Background: Cardiovascular disease (CVD) is the leading cause of noncancer mortality in long-term cancer survivors. Population-level assessment of cancer-related exposures is limited with respect to long-term cardiovascular risk in older survivors who have additional aging-related risks.
Methods: This was a Surveillance, Epidemiology, and End Results-Medicare retrospective cohort study of long-term (5-year) survivors of breast, prostate, colon, and rectal cancers who were aged 66 years and older, diagnosed from 2003 to 2012, and received definitive treatment. The primary endpoint was late CVD, defined as myocardial infarction, stroke, congestive heart failure, or cardiomyopathy on an inpatient administrative claim or as Surveillance, Epidemiology, and End Results cause of death occurring 5-15 years postdiagnosis. Restricted mean survival time regression was used to assess predictors of shorter average time without CVD and develop a prediction rule for risk stratification. Survivors were assigned a risk score and stratified into tertiles.
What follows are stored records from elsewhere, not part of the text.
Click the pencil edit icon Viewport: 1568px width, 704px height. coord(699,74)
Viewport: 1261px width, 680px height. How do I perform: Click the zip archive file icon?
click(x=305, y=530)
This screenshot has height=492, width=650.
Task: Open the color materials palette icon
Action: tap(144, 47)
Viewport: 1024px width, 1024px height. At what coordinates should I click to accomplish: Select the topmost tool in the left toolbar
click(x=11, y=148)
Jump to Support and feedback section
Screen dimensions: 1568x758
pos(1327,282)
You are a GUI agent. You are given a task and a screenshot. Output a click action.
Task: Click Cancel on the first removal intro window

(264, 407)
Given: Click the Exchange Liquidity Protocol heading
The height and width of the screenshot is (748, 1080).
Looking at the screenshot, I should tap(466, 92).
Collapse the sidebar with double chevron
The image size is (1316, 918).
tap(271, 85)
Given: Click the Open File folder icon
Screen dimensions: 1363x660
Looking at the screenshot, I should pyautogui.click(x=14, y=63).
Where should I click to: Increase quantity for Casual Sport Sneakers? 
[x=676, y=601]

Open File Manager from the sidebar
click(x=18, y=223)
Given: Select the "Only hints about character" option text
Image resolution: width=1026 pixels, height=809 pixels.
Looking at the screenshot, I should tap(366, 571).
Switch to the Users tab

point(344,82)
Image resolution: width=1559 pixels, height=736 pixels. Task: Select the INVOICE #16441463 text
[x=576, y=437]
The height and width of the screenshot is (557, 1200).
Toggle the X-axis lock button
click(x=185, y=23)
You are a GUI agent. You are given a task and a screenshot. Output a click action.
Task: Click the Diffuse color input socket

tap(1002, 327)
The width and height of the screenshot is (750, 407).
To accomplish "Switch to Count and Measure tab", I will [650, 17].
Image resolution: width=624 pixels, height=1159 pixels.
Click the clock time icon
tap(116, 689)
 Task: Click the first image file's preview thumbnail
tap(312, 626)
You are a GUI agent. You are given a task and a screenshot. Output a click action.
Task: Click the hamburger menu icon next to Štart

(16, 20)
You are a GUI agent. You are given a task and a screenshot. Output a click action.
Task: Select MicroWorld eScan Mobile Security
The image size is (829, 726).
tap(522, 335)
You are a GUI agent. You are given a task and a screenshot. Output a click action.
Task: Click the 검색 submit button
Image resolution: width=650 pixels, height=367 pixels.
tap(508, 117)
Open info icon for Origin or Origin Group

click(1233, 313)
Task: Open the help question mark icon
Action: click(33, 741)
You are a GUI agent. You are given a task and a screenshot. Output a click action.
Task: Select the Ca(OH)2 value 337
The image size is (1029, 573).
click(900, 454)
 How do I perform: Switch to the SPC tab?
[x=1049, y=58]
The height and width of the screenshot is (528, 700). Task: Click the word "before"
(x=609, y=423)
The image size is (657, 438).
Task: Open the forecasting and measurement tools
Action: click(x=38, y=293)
Results: Included were 95 100 survivors with a mean age of 74 (6) years at diagnosis. Late CVD occurred in 23.2% of survivors. Older age, comorbidities, and prior CVD were associated with a shorter time without CVD. In contrast, cancer-related factors were not associated, except for stage III breast cancer, and radiation plus androgen deprivation therapy for prostate cancer. Across all cohorts, the high-risk strata had a three- to fourfold higher risk of CVD compared with the low-risk strata.
Conclusions: In this cohort of older, long-term cancer survivors, cancer-related exposures were not independently associated with onset of CVD 5-15 years after diagnosis but may still contribute to latent cardiovascular risk. Given the limited impact of cancer-specific factors, cancer-agnostic risk prediction may be adequate to predict individual cardiovascular risk.